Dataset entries
┄┄┄┄┄┄┄┄┄┄┄┄┄┄┄┄┄┄┄┄
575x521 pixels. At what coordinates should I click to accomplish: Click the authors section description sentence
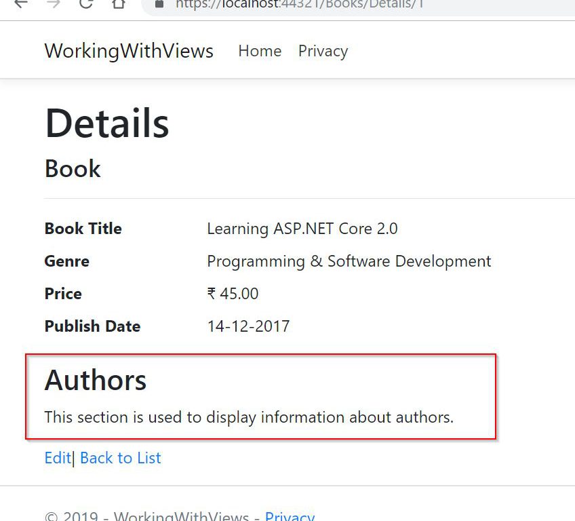pos(249,417)
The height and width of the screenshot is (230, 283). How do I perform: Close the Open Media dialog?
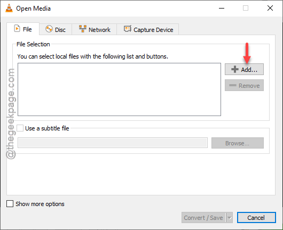pyautogui.click(x=270, y=8)
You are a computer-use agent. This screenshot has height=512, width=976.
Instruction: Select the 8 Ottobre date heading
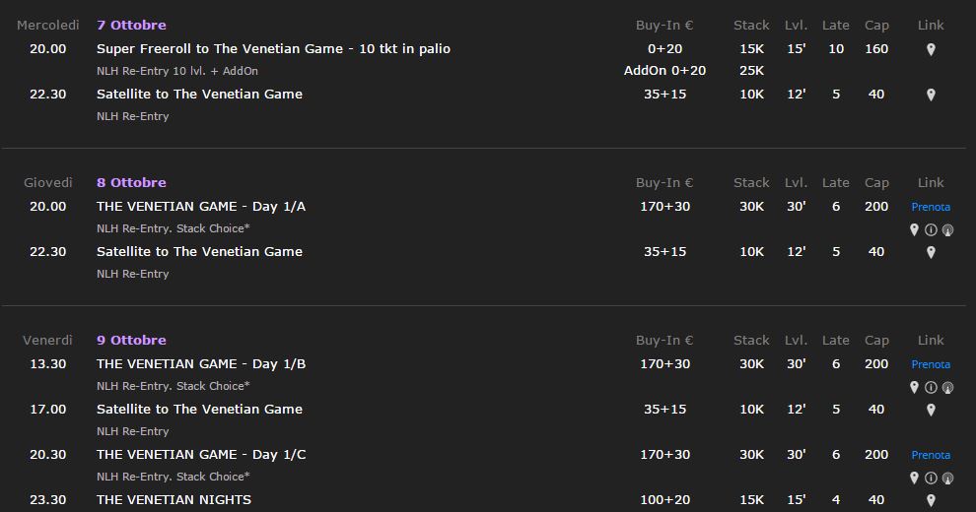click(x=131, y=183)
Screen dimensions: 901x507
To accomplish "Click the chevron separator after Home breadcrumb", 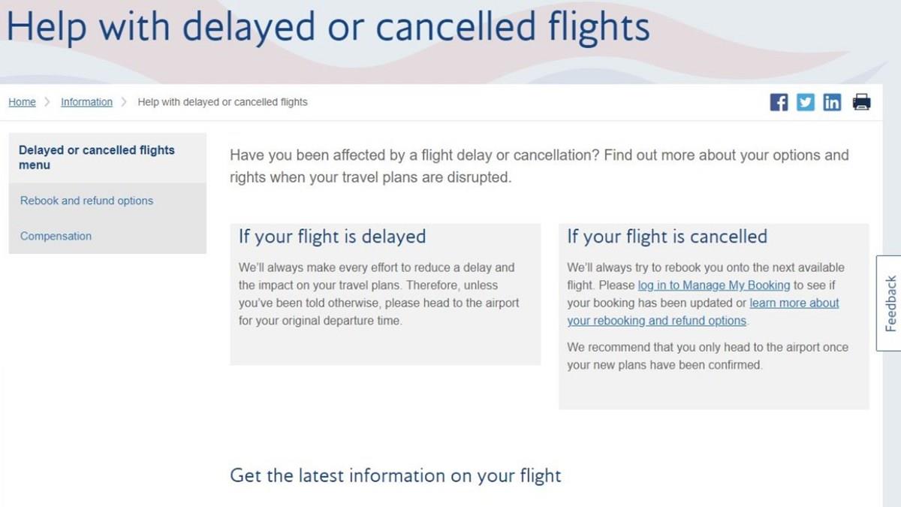I will coord(47,102).
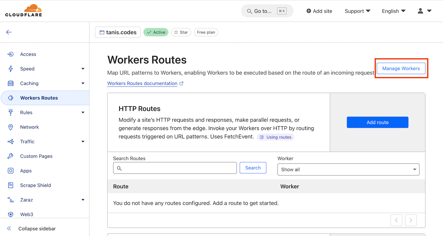Click inside the Search Routes field
Screen dimensions: 443x236
pos(175,168)
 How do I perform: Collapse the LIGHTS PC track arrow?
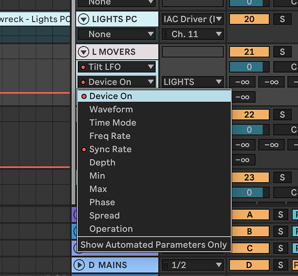point(84,19)
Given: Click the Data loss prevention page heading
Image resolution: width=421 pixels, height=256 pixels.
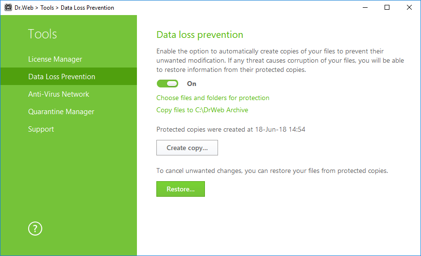Looking at the screenshot, I should tap(200, 34).
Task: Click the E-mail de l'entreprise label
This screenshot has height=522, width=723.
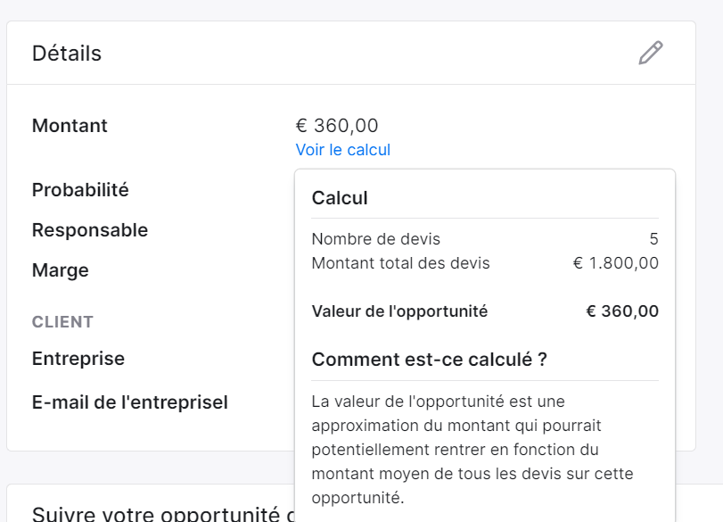Action: pyautogui.click(x=129, y=402)
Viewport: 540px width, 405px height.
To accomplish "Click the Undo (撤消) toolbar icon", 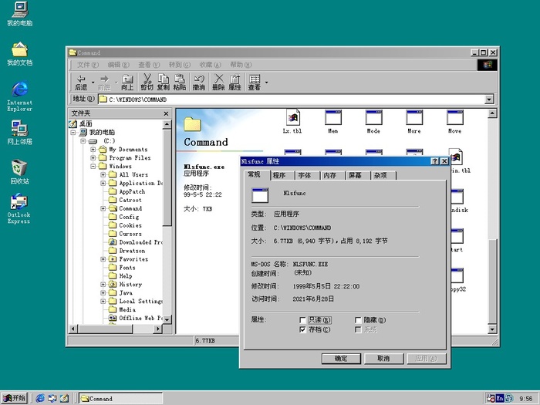I will 199,82.
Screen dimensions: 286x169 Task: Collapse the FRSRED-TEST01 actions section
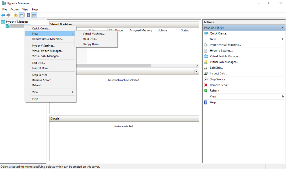pos(283,27)
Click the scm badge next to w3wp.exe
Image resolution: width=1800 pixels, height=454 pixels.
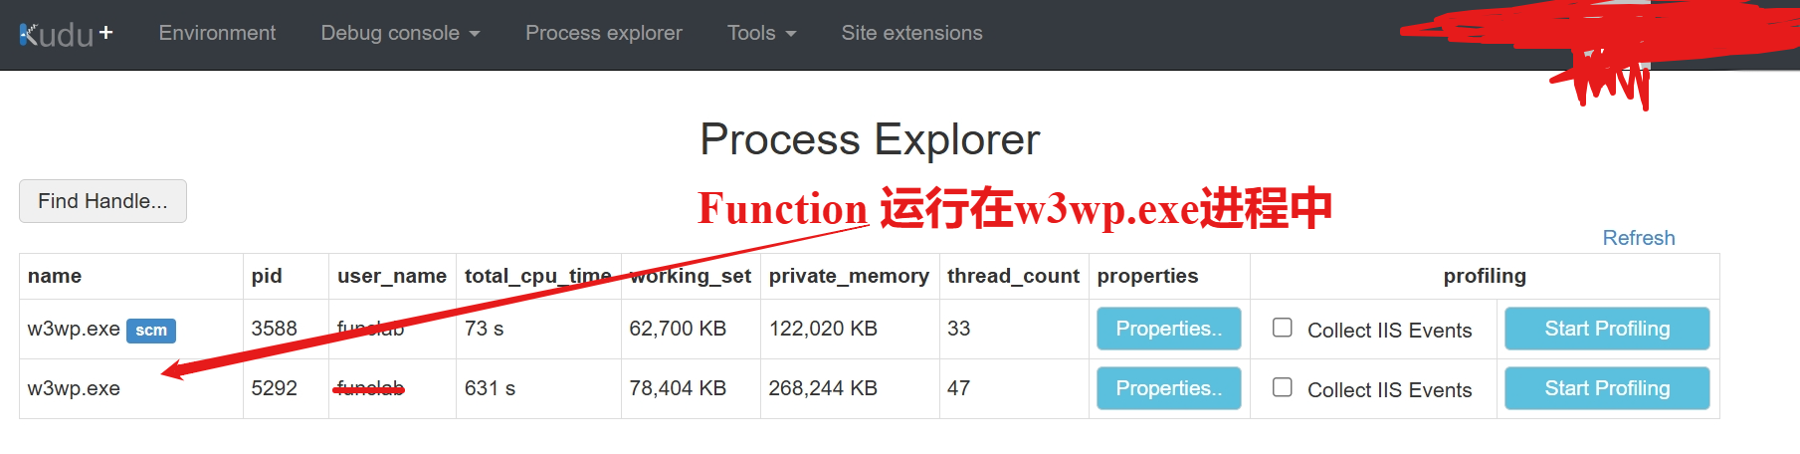point(151,331)
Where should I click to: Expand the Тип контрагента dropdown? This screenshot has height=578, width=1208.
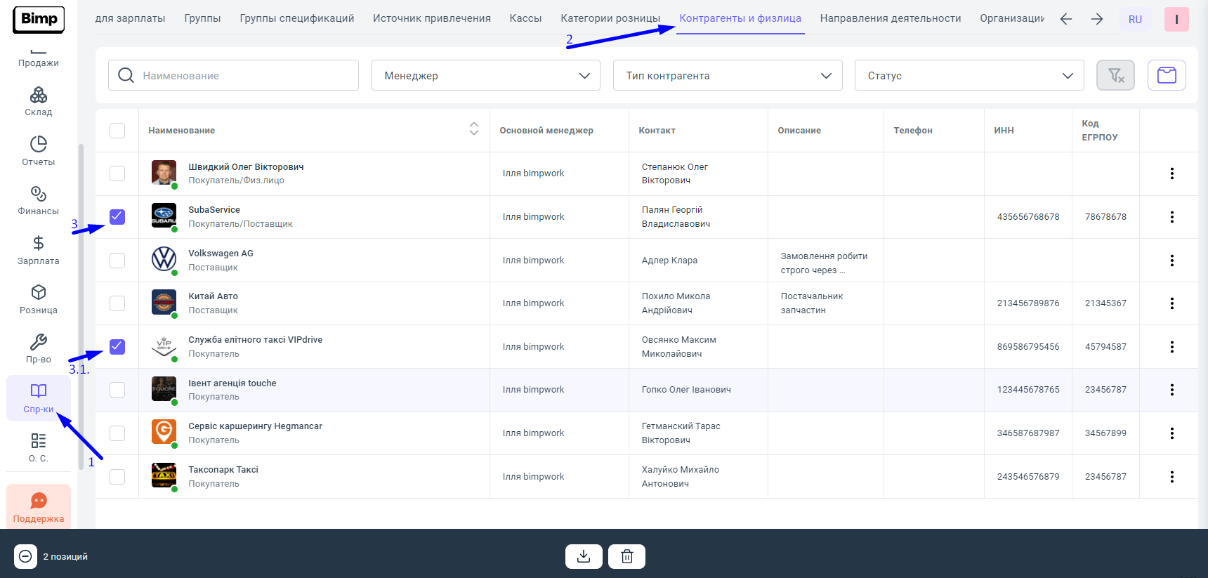coord(727,75)
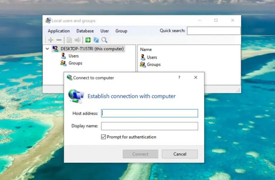Click the plus add toolbar icon
Screen dimensions: 275x180
(51, 40)
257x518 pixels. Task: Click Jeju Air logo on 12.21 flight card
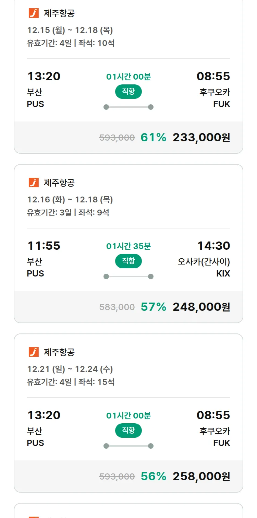coord(34,352)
┄┄┄┄┄┄┄┄┄┄┄┄┄┄┄┄┄┄┄┄
REQUIREMENT:
Please reproduce exactly and only the lines from the first line of the records through the line containing "You are a computer-use", both included, omitting any pictures.

SOLUTION TO THE EXERCISE:
575x521 pixels. At what coordinates should I click to accomplish: Click the authors section description sentence
pos(249,417)
The height and width of the screenshot is (230, 283). How do I perform: Close the Open Media dialog?
pyautogui.click(x=270, y=8)
You are a computer-use agent. This screenshot has height=512, width=976.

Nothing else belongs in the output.